Turbo-shaft engine adaptive neural network control based on nonlinear state space equation

Abstract

Intelligent Adaptive Control (AC) has remarkable advantages in the control system design of aero-engine which has strong nonlinearity and uncertainty. Inspired by the Nonlinear Autoregressive Moving Average (NARMA)-L2 adaptive control, a novel Nonlinear State Space Equation (NSSE) based Adaptive neural network Control (NSSE-AC) method is proposed for the turbo-shaft engine control system design. The proposed NSSE model is derived from a special neural network with an extra layer, and the rotor speed of the gas turbine is taken as the main state variable which makes the NSSE model be able to capture the system dynamic better than the NARMA-L2 model. A hybrid Recursive Least-Square and Levenberg-Marquardt (RLS-LM) algorithm is advanced to perform the online learning of the neural network, which further enhances both the accuracy of the NSSE model and the performance of the adaptive controller.
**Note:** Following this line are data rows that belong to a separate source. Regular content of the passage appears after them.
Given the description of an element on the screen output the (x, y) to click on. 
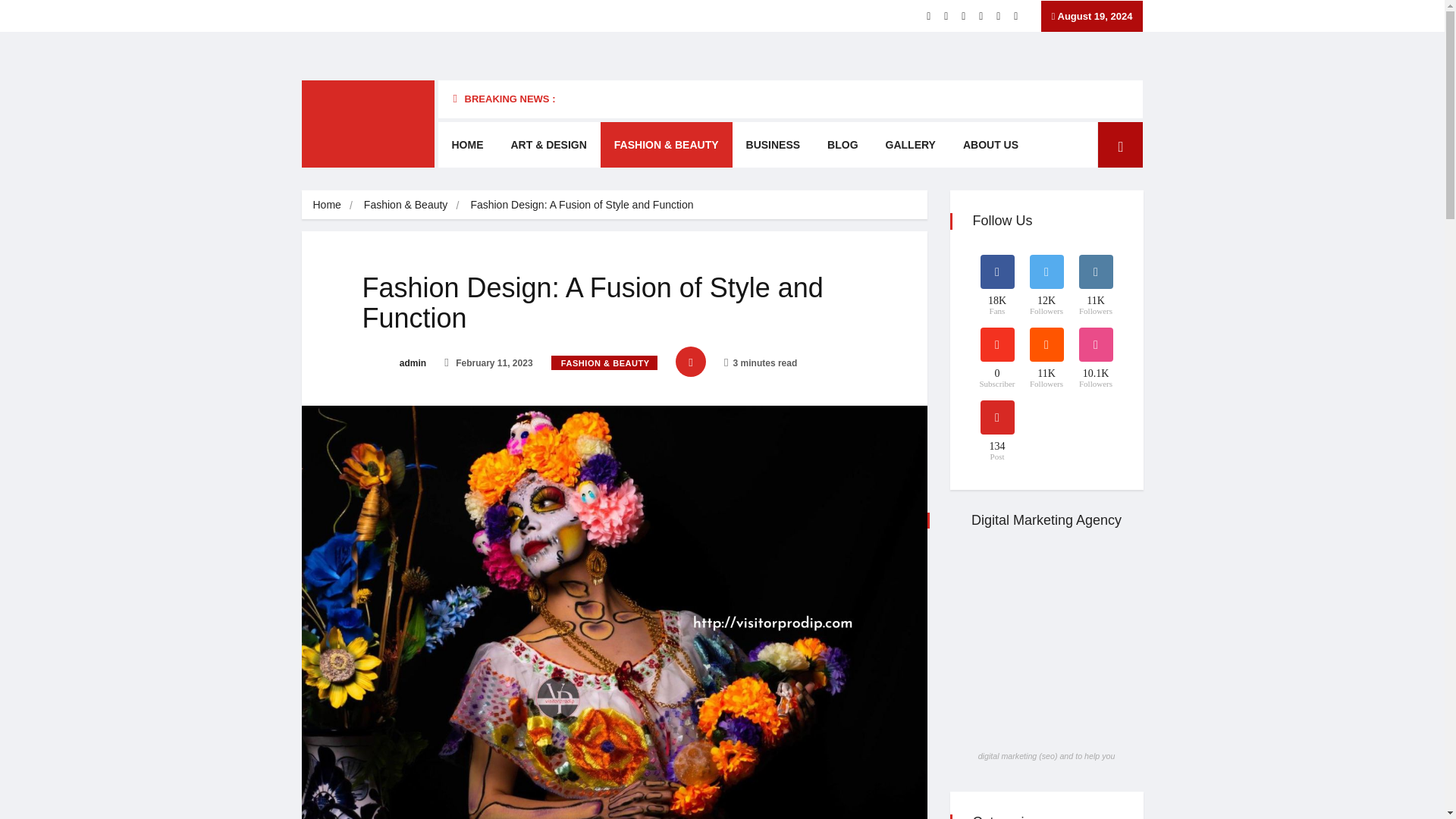
ABOUT US (990, 144)
BUSINESS (772, 144)
HOME (467, 144)
BLOG (841, 144)
Home (326, 204)
admin (394, 362)
GALLERY (910, 144)
Given the description of an element on the screen output the (x, y) to click on. 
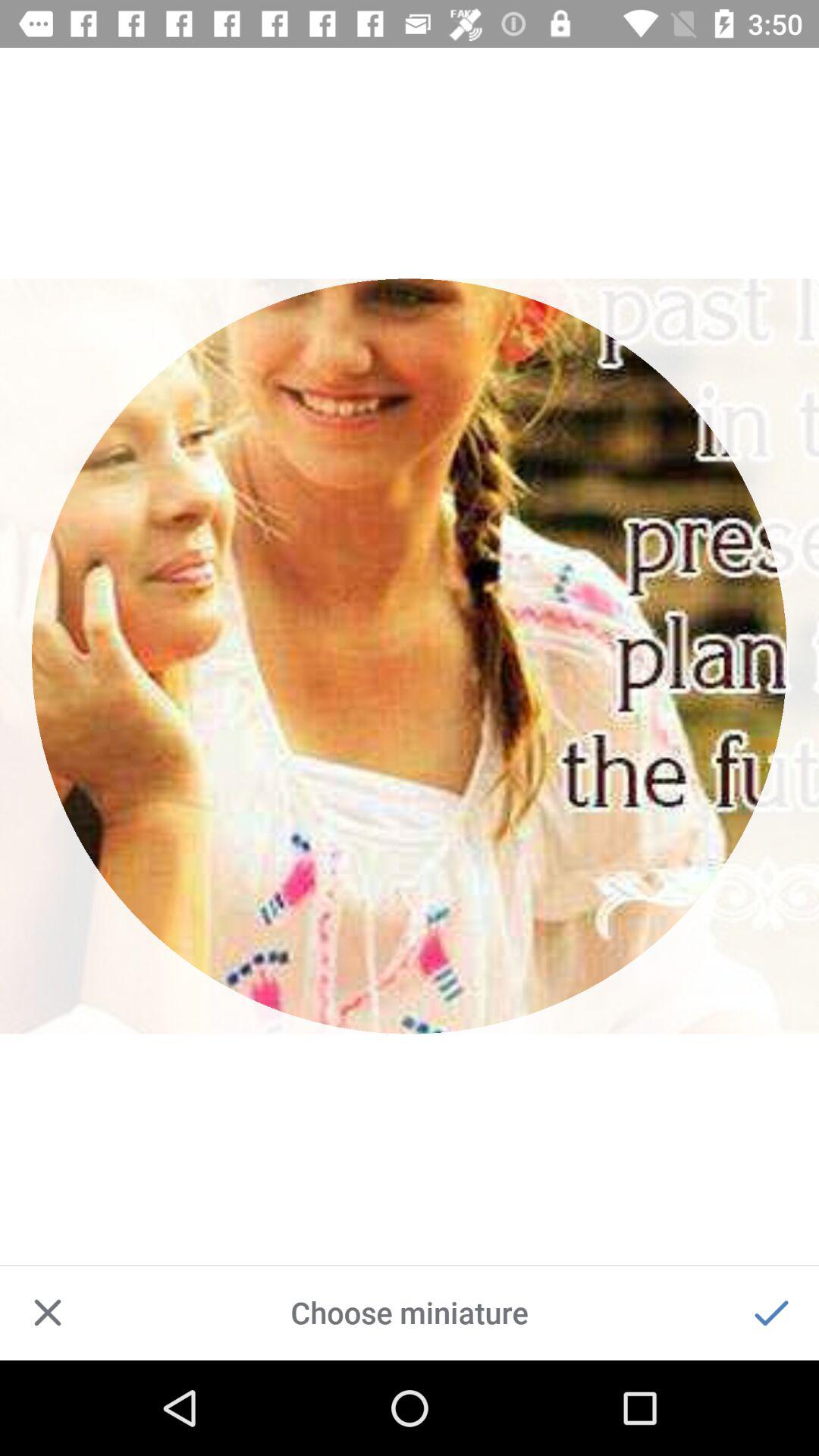
open icon next to the choose miniature item (47, 1312)
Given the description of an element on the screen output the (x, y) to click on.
The feedback correction is also utilized in the NSSE-AC system to eliminate the steady-state tracking error. Simulation results show that, compared with the NARMA-L2 model, the NSSE model of the turbo-shaft engine is more accurate. The maximum modeling error is decreased from 5.92% to 0.97% when the LM algorithm is introduced to optimize the neural network parameters. The NSSE-AC method can not only achieve a better main control loop performance than the traditional controller but also limit all the constraint parameters efficiently with quick and accurate switching responses even if component degradation exists. Thus, the effectiveness of the NSSE-AC method is validated.